I want to establish a system where s3 bucket contains the pickle files of the model and there is an API exposed which loads the latest pickle file in the bento model. Now I want the bento service to use the latest pickle file and start predicting on latest model despite predicting on the old model or old pickle file.
service.py looks like :
bento_model = bentoml.sklearn.get(MODEL_NAME + ":latest")
mail_classification_runner = bentoml.Runner(IrisClassifier,runnable_init_params={
"modelName": MODEL_NAME,
},models=[bento_model])
svm = bentoml.Service("iris_classifier", runners=[mail_classification_runner])
@svm.api(input=JSON(), output=JSON())
def loadNewModel(input: JSON()) -> JSON():
#get the model path which is latest
isDumped = bentoMLHelper.dumpModelInBentoML()
#update to the latest model
global mail_classification_runner
mail_classification_runner.destroy()
bento_model = bentoml.sklearn.get(MODEL_NAME + ":latest")

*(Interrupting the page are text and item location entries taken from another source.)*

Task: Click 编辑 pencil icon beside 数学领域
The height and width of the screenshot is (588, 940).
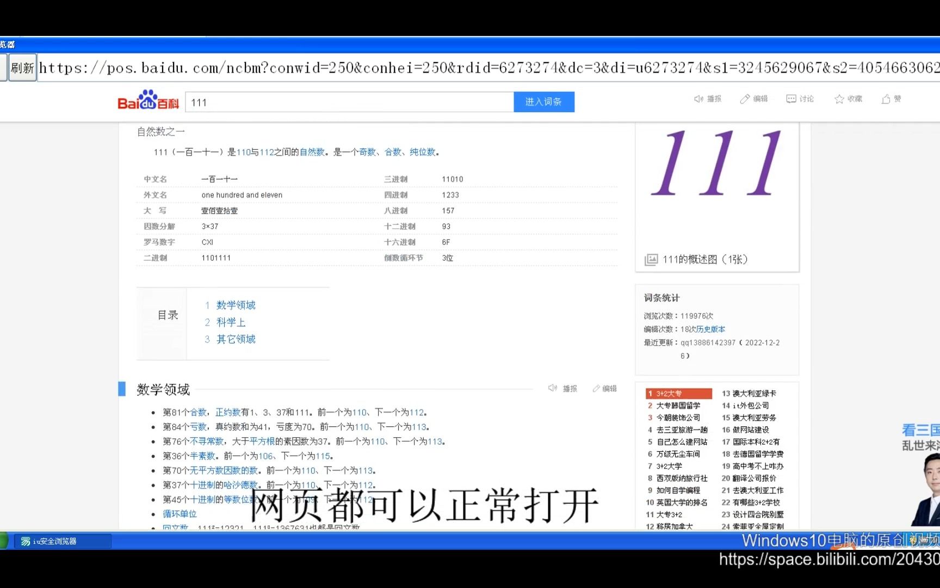Action: (597, 388)
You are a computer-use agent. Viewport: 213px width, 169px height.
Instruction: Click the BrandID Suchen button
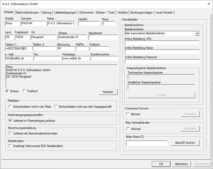point(185,143)
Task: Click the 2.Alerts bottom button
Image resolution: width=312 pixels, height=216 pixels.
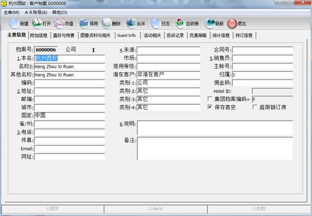Action: pyautogui.click(x=156, y=209)
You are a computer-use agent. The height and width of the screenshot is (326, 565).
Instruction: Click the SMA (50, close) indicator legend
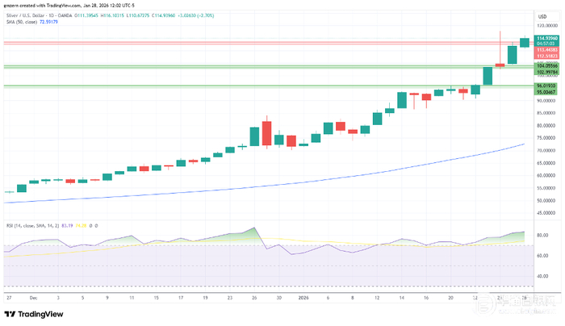click(x=22, y=22)
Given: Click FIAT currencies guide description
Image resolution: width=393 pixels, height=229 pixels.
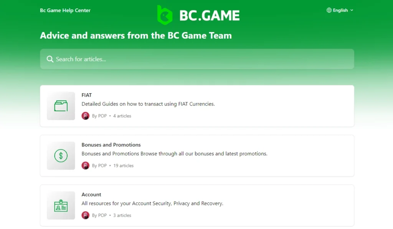Looking at the screenshot, I should click(148, 104).
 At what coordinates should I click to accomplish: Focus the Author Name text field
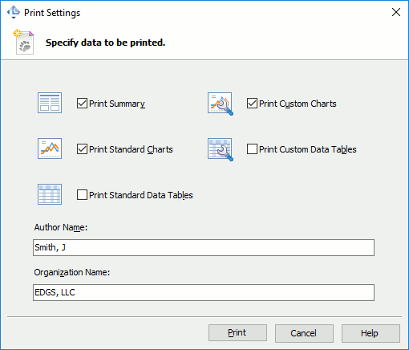(204, 248)
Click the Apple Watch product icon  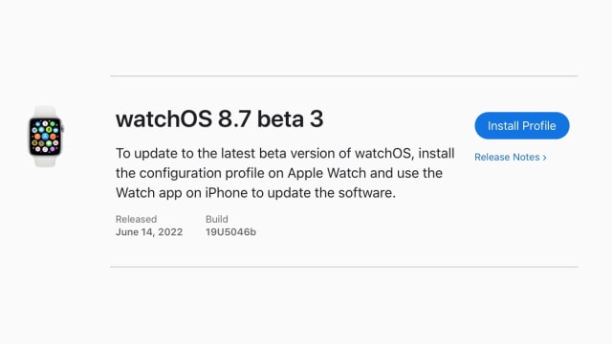46,136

mail_classification_runner = bentoml.Runner(IrisClassifier,runnable_init_params={
"modelName": MODEL_NAME,
},models=[bento_model])
return {"modelLoaded" : str(isDumped)}
Since I made the runner to be a global variable, i was expecting that whenever someone hits the api for loading new model, it will update the runner with the new model and the service will use this runner now to predict on the upcoming api requests corresponding to the classifier.
But in actual, the model which was loaded at the point of starting the server is used despite calling this loadNewModel. In the bentoML repo the new model has been added and the "latest" file has been updated to the new model but since service is not using the new runner instance, it is always taking the old model to predict the things.